Response of vitiligo to once- vs. twice-daily topical tacrolimus: a controlled prospective, randomized, observer-blinded trial
Version of Record online: 2 JUN 2009
© 2009 The Authors. Journal compilation © 2009 European Academy of Dermatology and Venereology
Journal of the European Academy of Dermatology and Venereology
Volume 23, Issue 8, pages 951–953, August 2009
How to Cite
Radakovic, S., Breier-Maly, J., Konschitzky, R., Kittler, H., Sator, P., Hoenigsmann, H. and Tanew, A. (2009), Response of vitiligo to once- vs. twice-daily topical tacrolimus: a controlled prospective, randomized, observer-blinded trial. Journal of the European Academy of Dermatology and Venereology, 23: 951–953. doi: 10.1111/j.1468-3083.2009.03138.x
- Issue online: 6 JUL 2009
- Version of Record online: 2 JUN 2009
- Received: 29 May 2008; Accepted 13 November 2008
- application frequency;
Background A few studies on the treatment of vitiligo with topical tacrolimus have been published and showed promising results. However, most of these trials were uncontrolled.

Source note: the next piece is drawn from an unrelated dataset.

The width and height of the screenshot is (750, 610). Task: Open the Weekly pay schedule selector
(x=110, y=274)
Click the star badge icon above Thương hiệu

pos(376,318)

Objective This study aims to assess the response of vitiligo to once- or twice-daily treatment with 0.1% tacrolimus in a controlled, randomized, observer-blinded study.

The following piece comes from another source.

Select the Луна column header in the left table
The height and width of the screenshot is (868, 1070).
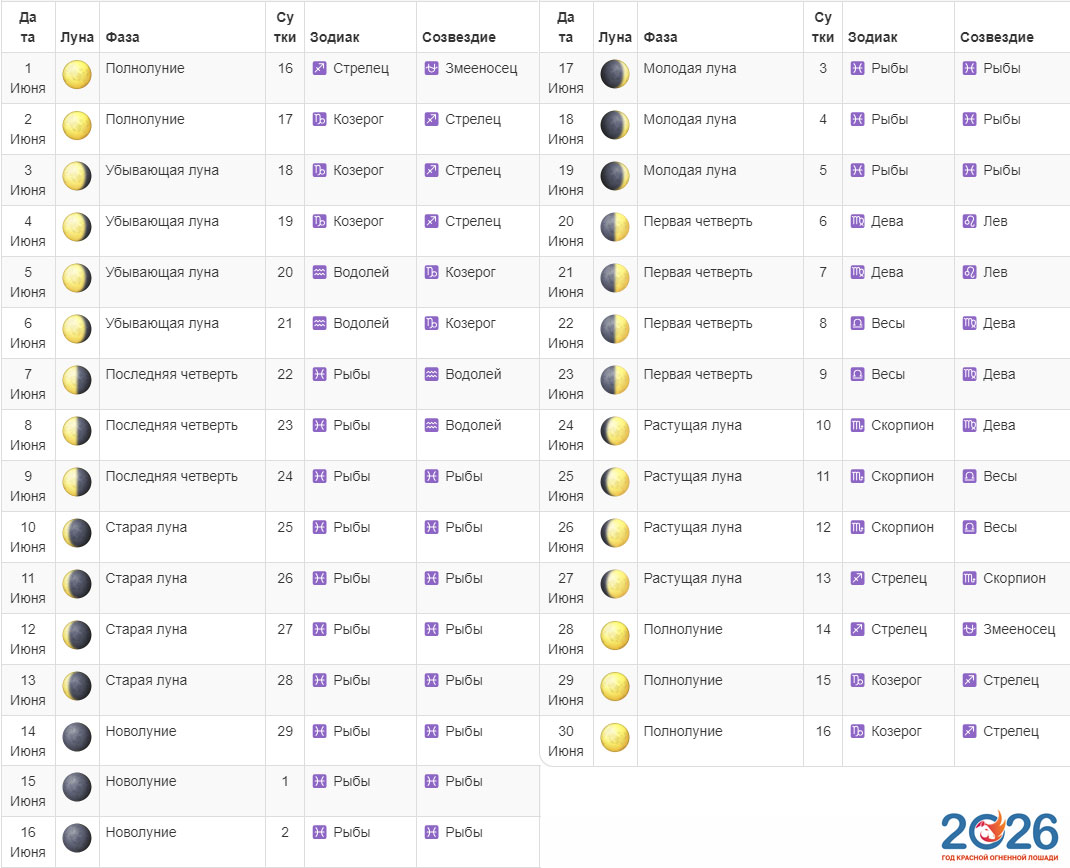click(77, 37)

Methods Seventeen patients with generalized vitiligo were enrolled in this study. In each patient, two lesions were selected and randomized to treatment with either once- or twice-daily application of 0.1% tacrolimus for a total period of 6 months. In 10 patients, a third patch was left untreated to serve as a control.
Results Fifteen patients with 40 target lesions completed the study. Twice-daily treatment induced excellent (> 75%) repigmentation in two lesions, moderate (> 25–50%) and poor (1–25%) repigmentation in four lesions each, and no response in five lesions. Once-daily treatment resulted in moderate repigmentation in two lesions and poor repigmentation in five lesions, whereas no effect was observed in the remaining eight lesions. One out of 10 control lesions developed moderate spontaneous repigmentation, the other nine remained unchanged. Besides the frequency of tacrolimus application, the treatment outcome was determined by the localization of the affected areas with the facial region showing the best response.
Conclusions Tacrolimus ointment appears to be an effective treatment option for facial vitiligo. A guarded prognosis is advisable for vitiliginous lesions on other localizations. Treatment must be applied twice daily for optimum response.